SaFi Bank Space : Thought Machine for SandBox TM-3 (Manual Installation)

Content Sections

Preparation

Gcrane utility for recursively copying the container images between (Google in this case, but should be generally for all) container repositories:

gcrane cp -r asia.gcr.io/safi-sandbox-tm3 asia.gcr.io/safi-sandbox-tm4 | tee asia.gcr.io_safi-sandbox-tm3-tm4-copy.lst

Step 0 - Access to the Kubernetes in GCP project

After Terraform run there is a Bastion server instance created in the GCP, which can be used as a gateway to access the GCP resources. One of the parameters specified in Terraform is a public key to put in the instance template.

Log in to the bastion via GCP ssh, using the private key:

gcloud compute ssh <bastion-instance-name> --zone=asia-southeast1-a --ssh-key-file=/home/<user>/.ssh/<ssh-private-key-file>

gcloud utility will log you in as current user (name as you are logged in on the local machine).

Create socks5 proxy - dynamic port forwarding, ssh will run in background without visible terminal:

gcloud compute ssh <bastion-instance-name> --zone=asia-southeast1-a --ssh-key-file=/home/<user>/.ssh/<ssh-private-key-file> -- -fN -D 8888

afterwards you use local kubectl through the proxy:

https_proxy=socks5://localhost:8888 kubectl get nodes

Note: this approach does not seem to work with kubectl exec commands, as they use SPDY2 protocol, only kubectl get commands.

For kubectl exec you need to install HTTP proxy (like tinyproxy) on the bastion (apt-get update; apt-get install tinyproxy) , and use different port-forwarding parameter:

gcloud compute ssh <bastion-instance-name> --zone=asia-southeast1-a --ssh-key-file=/home/<user>/.ssh/<ssh-private-key-file> -- -fN -L 8888:127.0.0.1:8888

and

https_proxy=http://localhost:8888 kubectl get nodes

Step 1.A - HashiCorp Vault Installation (SKIP if you have vault already installed)

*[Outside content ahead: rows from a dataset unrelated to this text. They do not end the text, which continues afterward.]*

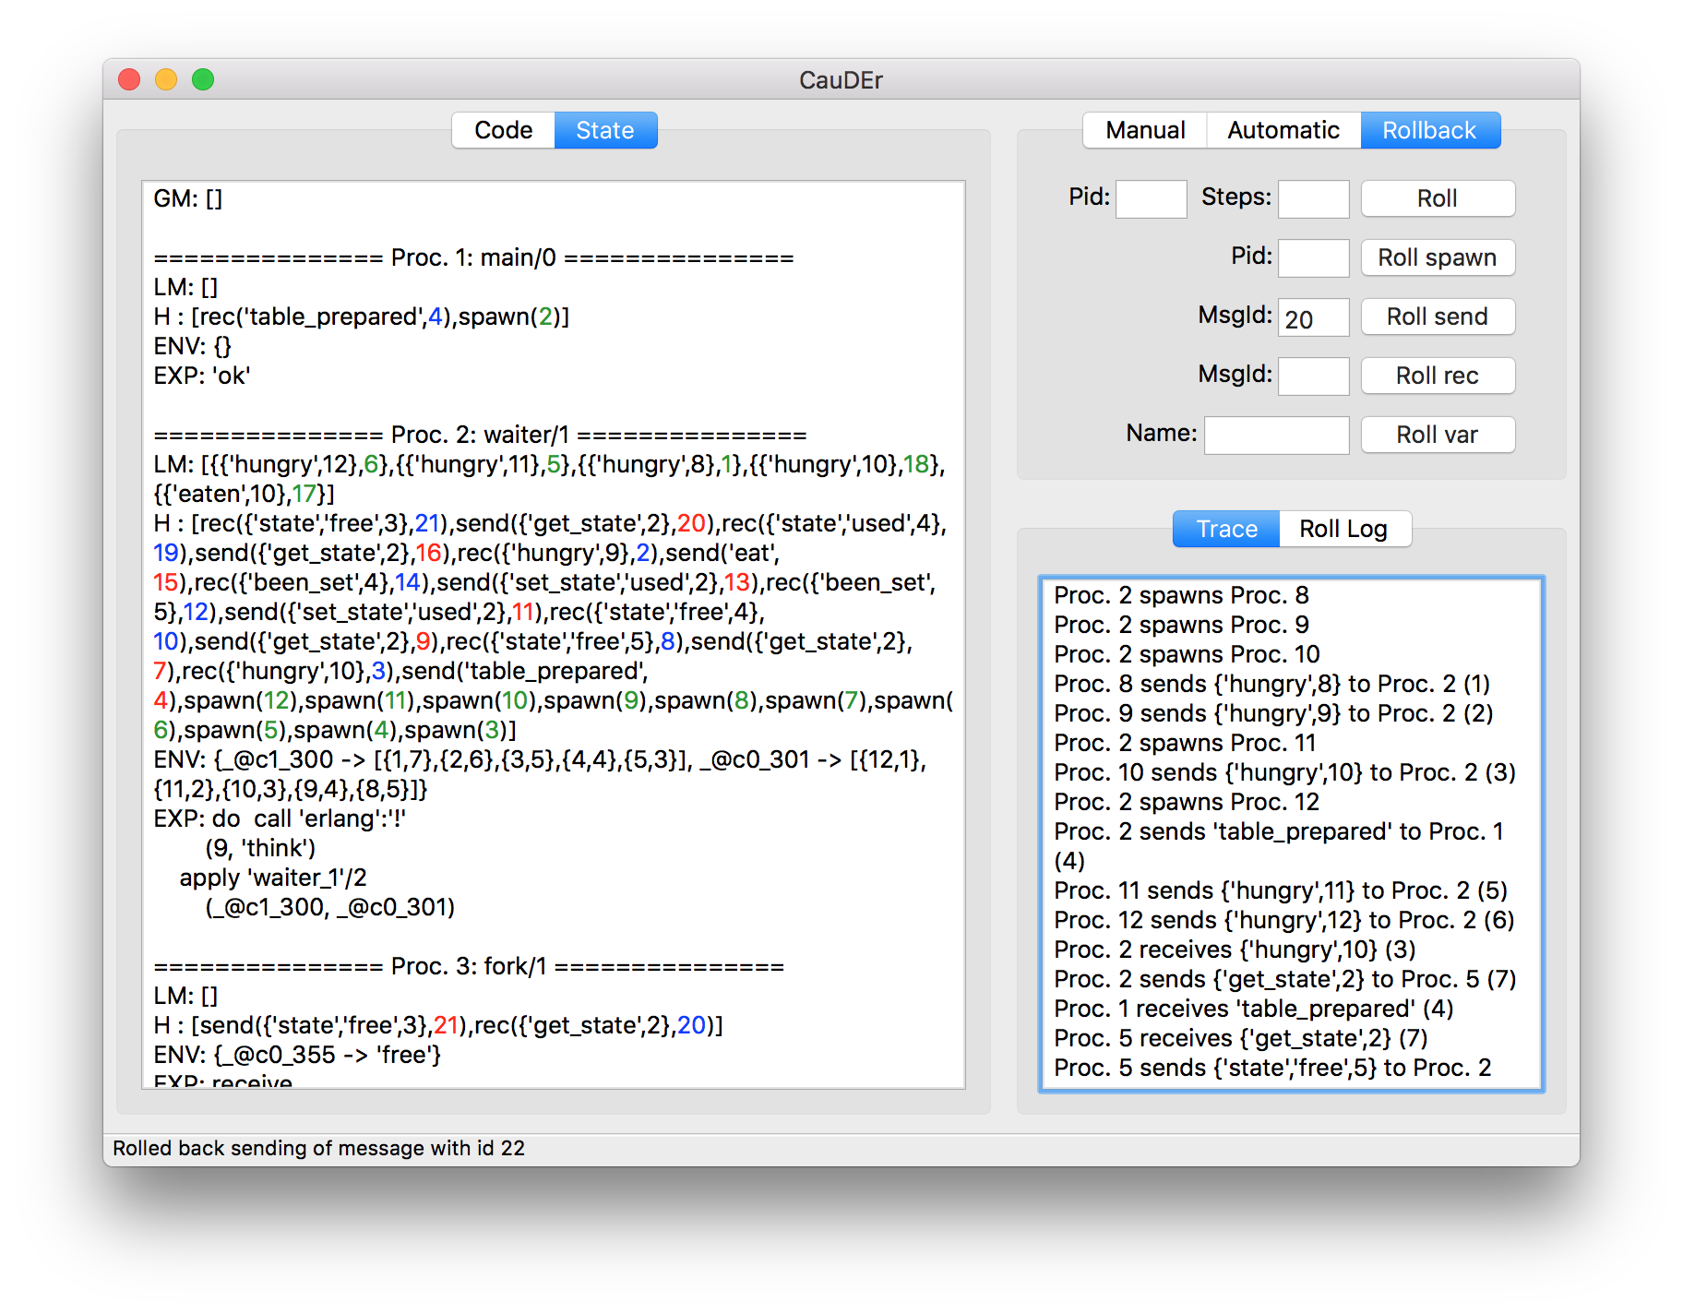
Task: Switch to Automatic mode
Action: [x=1283, y=130]
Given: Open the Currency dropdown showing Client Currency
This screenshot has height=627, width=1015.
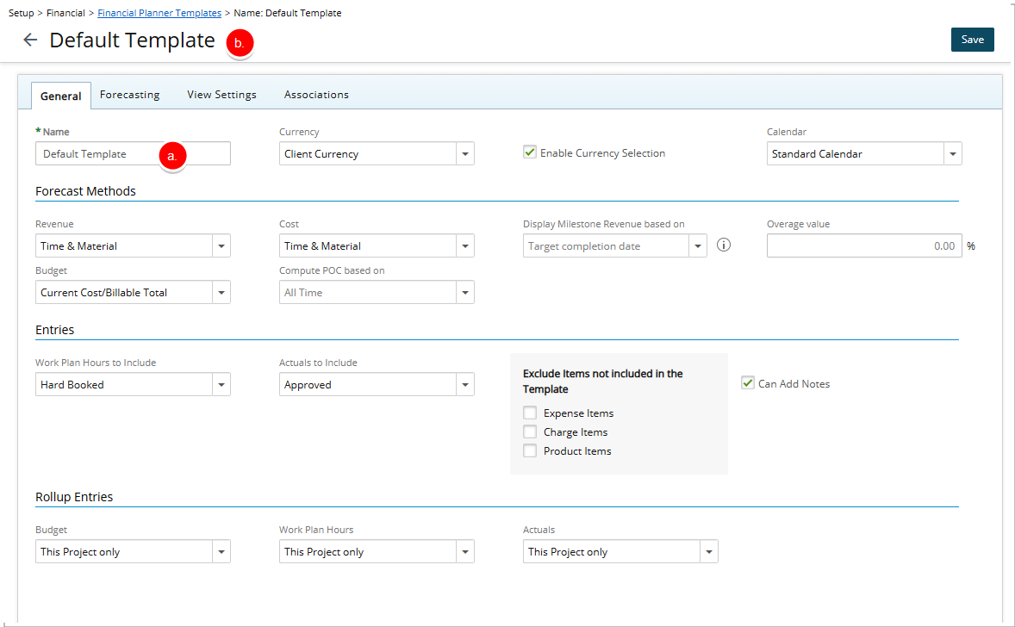Looking at the screenshot, I should [464, 153].
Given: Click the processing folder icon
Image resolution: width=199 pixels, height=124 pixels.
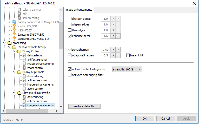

If you don’t have the hc-vault prepared, you can install it in the sandbox cluster with the following procedure

source: https://learn.hashicorp.com/tutorials/vault/kubernetes-raft-deployment-guide?in=vault/kubernetes

  1. Login to sandbox cluster and create namespace for vault
    kubectl create namespace hc-vault

  2. Helm must be installed and configured on your machine
    helm repo add hashicorp https://helm.releases.hashicorp.com

  3. Install vault with specific version (that matches production or leave it blank to get latest)
    helm install vault hashicorp/vault --namespace hc-vault --version 0.9.0 -f values.yaml

    #values.yaml sample
    ---
    global:
      metrics:
        enabled: true
      standalone:
        enabled: true
    ui:
      enabled: true

    Check the vault pods if properly working

  4. Initialize vault and Save ALL Unseal Key and Root Token to a txt file

    $ kubectl exec -n hc-vault --stdin=true --tty=true vault-0 -- vault operator init
    
    Unseal Key 1: <example unseal key 1>
    Unseal Key 2: <example unseal key 2>
    Unseal Key 3: <example unseal key 3>
    Unseal Key 4: <example unseal key 4>
    Unseal Key 5: <example unseal key 5>
    
    Initial Root Token: <root_token>

  5. Unseal the vault

    ## Unseal the first vault server until it reaches the key threshold
    $ kubectl exec --stdin=true --tty=true vault-0 -- vault operator unseal # ... Unseal Key 1
    $ kubectl exec --stdin=true --tty=true vault-0 -- vault operator unseal # ... Unseal Key 2
    $ kubectl exec --stdin=true --tty=true vault-0 -- vault operator unseal # ... Unseal Key 3

Step 1.B - HashiCorp Vault Kube Authentication (SKIP if you have vault kube auth enabled)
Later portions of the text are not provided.